We're about to learn a lot more about Marco Rubio's career plans
Yesterday, Daily Intelligencer reported that an announcement from the Republicans' Great Cuban Hope is coming soon:
A year after declaring he'd run for the Senate or the presidency in 2016, but not both, Marco Rubio has made up his mind. Following reports that the Florida senator has reserved the Freedom Tower in Miami, on Monday he confirmed on Fox News's The Five that he'll "announce on April 13 what I’m going to do next in terms of running for president or the U.S. Senate," according to Politico. "So you will announce that you’re running for president?" said co-host Dana Perino. "I'll announce something on April 13," Rubio replied. The senator's being coy, but feel free to start getting excited about his Senate reelection campaign!
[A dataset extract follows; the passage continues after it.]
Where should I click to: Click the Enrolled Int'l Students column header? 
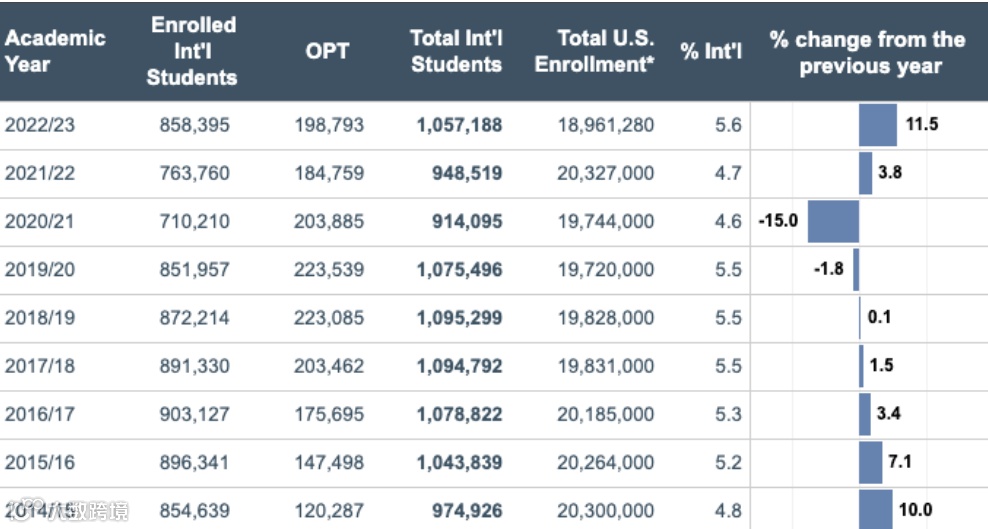coord(193,50)
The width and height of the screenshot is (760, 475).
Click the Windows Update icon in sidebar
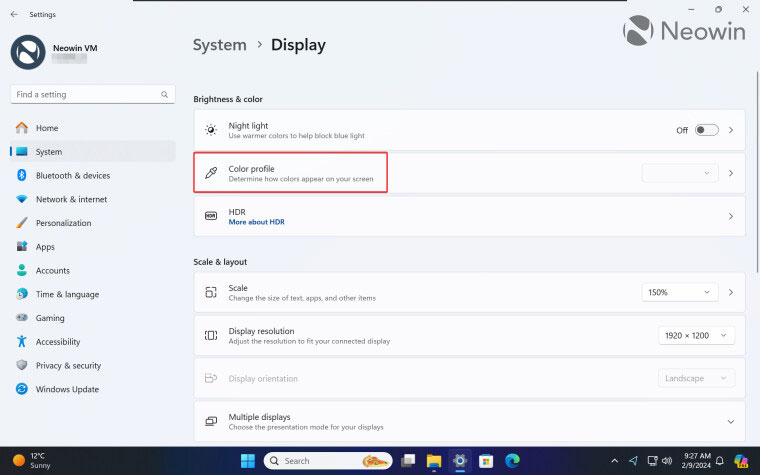point(21,389)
Well, maybe. Let's consider that possibility:
He won't run for president, because he doesn't want to lose (and he would), but he'll run for Senate, because he wants to win (and he will). It's probably just that simple.
Now, would he really lose were he to run for president? He'd almost certainly lose to Hillary, who is, of course, the certain Democratic nominee, but it's highly likely he wouldn't even come close to the Republican nomination.
I hesitate to make too much of the silly Iowa Republican straw poll, and I won't, but Rubio finished a distant seventh at the end of February with just 4%, well behind even fellow Floridian Jeb Bush, who ended up with a disappointing (for him) 8%. Now, that's a straw poll of the extremists who make up the base, but mainstream polls put him well back as well.
Now, it could be premature to back out. After all, there are loads of ups and downs in any nomination race -- just think back to 2012, when every challenger to Romney as the general frontrunner seemed to have his moment at the top of the pack. And Rubio could very well emerge as the bridge between the extremist base (represented by Ted Cruz, as well as by more defined social conservatives like Rick Santorum and Mike Huckabee) and the somewhat less extremist establishment (represented by Bush and Chris Christie), with Rand Paul representing the iconoclastic quasi-libertarian elements of the party. Currently, the bridge figure appears to be Scott Walker, but he's untested on the national stage and might not have the staying power to remain a serious contender throughout the long and winding race. So why not Rubio?
Well, maybe because Rubio just doesn't seem to have it. And by "it" I mean that nebulous quality that seems to propel a select group of politicians, even a dud like Romney, into presidential politics. He just seems too raw, too immature, too unprincipled, too shamelessly opportunistic.
And it's that last point that matters now. He knows where the opportunity is, and that's not in a run for the White House that is sure to end in defeat but in a re-election campaign for the Senate.
And hey, if he does end up announcing that on April 13, at least we can say he did the realistic thing, which is not something that can be said about many Republicans these days.
What if that isn't his decision? What if he does decide to run for president? I mean, he's booked the Freedom Tower. Generally, you'd make an exciting announcement at such a venue, not one that is sure to disappoint the enthusiastic supporters who would turn out for such an event.
So it would seem that he's going for it, that he really thinks he can win -- and I suppose he has a shot, though of course politicians in their bubbles of sycophantic cheerleaders always think they can win.
But if that's the case, the above still applies. He could emerge as the bridge candidate, if more of an establishment type than a base type, but the odds are against him, and his biggest weakness may very well be himself.